Mary’s Story – One Woman, One Mission


by Guest Contributor Brent A. Birkhoff

Three women
It’s a story I will never forget. I had met Mary Ogwel a couple of years before and purchased some fabrics and authentic hand painted African art pieces for quilting. I spent a lot of money that day and then used those fabrics and art pieces to create some incredible quilts. It was then that I fell in love with African fabrics. My passion for sewing African quilts grew and grew.

I ran out of Mary’s fabrics quickly and searched 100 square miles worth of quilt stores to find African animal prints and designs. I made more and more African quilts of every style and design. So, you can imagine my delight when Tina and I decided to walk to the end of an aisle at the International Quilt Show near Chicago. There, at the very end of the aisle, was Mary, though I didn’t know her name until ten minutes later. We instantly recognized her and her fabrics.

Mary was as jovial and delightful as ever. I shared all my pictures of two years worth of quilt making, showing her how her fabrics and art pieces came to life. I instantly fell in love with this very dear woman. For Mary, it all started years ago after Mary’s mother had a minor stroke. Living in Africa, she had $40 to her name and began to walk the long distance to the doctor. On her way, Mary’s mom encountered two young boys, around 7 years and 1 year old. The boys were wandering aimlessly, causing Mary’s mom grave concern. She asked where their mother was and the answer changed her life and Mary’s.

Group with Children
The oldest boy, dirty and hungry, looked up at her and said that their mother was asleep and they could not wake her up. She offered to help. As she walked into the house and encountered the boys’ mother, she quickly realized that she was dead. The boys were all alone with no one to care for them. Mary’s mother instantly decided to forgo the visit to the doctor and spent her last $40 to bury the boys’ mom near their house.

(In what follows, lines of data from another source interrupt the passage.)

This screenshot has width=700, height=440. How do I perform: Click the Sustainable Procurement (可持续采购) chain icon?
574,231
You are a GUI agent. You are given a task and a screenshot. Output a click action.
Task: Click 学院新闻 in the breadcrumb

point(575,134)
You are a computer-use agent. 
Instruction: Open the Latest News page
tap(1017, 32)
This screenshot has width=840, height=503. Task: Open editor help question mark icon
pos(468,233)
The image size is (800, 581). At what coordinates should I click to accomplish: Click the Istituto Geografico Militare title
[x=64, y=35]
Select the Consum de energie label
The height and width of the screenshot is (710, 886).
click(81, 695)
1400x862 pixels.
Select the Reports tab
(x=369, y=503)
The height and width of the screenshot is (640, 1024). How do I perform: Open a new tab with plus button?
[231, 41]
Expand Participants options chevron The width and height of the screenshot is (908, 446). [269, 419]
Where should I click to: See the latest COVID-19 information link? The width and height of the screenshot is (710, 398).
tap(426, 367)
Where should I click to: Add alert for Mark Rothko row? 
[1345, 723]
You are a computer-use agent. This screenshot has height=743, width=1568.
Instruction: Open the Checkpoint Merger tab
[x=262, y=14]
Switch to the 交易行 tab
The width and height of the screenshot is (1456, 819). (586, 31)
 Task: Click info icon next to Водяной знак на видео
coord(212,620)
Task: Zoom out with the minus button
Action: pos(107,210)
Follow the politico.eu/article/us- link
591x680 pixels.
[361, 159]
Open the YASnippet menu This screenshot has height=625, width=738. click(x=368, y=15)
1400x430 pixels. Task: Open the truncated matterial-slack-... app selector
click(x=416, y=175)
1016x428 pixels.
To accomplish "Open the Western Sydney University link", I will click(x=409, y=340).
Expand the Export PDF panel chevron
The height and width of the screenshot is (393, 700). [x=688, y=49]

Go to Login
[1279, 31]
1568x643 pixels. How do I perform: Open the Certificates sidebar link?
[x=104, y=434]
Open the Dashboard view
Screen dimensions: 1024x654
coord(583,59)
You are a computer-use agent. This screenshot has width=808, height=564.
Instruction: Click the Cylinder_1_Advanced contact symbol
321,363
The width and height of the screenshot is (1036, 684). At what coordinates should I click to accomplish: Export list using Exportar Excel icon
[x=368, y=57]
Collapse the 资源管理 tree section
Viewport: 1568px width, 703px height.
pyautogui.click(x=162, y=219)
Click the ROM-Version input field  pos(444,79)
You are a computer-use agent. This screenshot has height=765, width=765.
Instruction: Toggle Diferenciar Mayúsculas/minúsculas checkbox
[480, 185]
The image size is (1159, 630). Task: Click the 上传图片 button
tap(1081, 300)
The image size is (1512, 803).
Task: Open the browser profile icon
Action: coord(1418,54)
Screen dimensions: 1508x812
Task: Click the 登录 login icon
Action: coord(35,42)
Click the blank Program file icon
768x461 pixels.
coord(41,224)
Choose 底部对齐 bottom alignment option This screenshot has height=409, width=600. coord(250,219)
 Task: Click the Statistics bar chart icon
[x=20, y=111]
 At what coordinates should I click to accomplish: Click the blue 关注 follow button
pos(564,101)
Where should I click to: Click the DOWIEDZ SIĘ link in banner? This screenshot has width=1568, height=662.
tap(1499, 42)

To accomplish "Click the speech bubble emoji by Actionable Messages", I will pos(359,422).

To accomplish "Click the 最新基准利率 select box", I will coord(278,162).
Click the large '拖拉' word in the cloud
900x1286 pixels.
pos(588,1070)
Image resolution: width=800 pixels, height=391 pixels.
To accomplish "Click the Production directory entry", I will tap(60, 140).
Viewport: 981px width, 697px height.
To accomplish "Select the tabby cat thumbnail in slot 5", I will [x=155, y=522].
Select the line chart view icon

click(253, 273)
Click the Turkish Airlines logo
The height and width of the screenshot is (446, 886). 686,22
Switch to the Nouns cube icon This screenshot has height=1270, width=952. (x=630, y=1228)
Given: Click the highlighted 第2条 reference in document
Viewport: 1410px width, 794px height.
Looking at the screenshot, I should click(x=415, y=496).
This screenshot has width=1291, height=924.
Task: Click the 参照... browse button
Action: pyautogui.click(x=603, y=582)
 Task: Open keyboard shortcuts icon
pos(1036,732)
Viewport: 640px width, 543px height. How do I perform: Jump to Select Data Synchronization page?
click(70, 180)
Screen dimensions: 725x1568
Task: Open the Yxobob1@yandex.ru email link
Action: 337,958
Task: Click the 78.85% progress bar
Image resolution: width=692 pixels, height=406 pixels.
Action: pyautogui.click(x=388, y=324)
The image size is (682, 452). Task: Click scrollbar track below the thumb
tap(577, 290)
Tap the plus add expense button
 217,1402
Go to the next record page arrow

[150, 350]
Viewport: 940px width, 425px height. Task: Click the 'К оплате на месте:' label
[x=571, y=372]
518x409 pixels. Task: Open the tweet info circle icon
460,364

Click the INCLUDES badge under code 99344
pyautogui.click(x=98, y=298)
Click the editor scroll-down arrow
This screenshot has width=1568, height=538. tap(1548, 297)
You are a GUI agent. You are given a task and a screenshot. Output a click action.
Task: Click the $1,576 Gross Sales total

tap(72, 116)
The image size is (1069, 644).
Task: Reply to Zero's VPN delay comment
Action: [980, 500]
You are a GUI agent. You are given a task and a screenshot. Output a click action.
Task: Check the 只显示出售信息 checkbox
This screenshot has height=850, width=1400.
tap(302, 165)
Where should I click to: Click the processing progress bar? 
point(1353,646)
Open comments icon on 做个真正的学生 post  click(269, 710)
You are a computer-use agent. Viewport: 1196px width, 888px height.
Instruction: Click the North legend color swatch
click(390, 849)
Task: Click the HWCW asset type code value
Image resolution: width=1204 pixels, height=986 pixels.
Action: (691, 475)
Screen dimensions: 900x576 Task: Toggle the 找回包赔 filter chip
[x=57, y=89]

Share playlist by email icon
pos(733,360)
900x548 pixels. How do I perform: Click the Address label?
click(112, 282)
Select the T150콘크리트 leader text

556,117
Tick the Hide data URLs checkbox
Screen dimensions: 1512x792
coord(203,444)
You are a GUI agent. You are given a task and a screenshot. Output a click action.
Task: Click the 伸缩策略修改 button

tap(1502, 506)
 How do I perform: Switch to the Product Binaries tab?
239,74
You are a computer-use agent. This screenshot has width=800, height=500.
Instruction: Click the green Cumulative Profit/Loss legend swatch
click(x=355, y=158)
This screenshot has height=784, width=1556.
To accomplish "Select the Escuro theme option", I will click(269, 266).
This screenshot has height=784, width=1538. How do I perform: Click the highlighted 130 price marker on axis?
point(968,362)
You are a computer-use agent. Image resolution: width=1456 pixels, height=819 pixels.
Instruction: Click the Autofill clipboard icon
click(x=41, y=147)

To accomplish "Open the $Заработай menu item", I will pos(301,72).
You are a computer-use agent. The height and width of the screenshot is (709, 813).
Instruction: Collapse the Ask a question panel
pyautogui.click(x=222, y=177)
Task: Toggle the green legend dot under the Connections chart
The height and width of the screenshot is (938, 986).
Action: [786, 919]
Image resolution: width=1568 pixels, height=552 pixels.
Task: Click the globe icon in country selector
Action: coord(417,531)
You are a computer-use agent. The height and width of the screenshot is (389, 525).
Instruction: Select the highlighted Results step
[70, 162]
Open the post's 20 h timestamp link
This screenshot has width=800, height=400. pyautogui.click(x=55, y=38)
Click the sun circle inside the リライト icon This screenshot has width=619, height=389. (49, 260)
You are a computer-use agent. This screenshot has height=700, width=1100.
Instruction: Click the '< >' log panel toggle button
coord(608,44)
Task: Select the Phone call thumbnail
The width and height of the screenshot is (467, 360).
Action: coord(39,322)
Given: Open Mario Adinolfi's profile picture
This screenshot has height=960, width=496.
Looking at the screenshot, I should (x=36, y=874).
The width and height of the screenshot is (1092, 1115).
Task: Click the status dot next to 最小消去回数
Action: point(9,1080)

Following the burial, she turned to Mary and told her, “This cannot happen again.” She instructed Mary to put up a sign in the village to gather all the women once every month. “What were the women going to do when they got together?” Mary asked. The answer was simple but profound. “Anything they want,” her mother replied. “They can weave baskets, knit, sew, or just talk but they need to be together.”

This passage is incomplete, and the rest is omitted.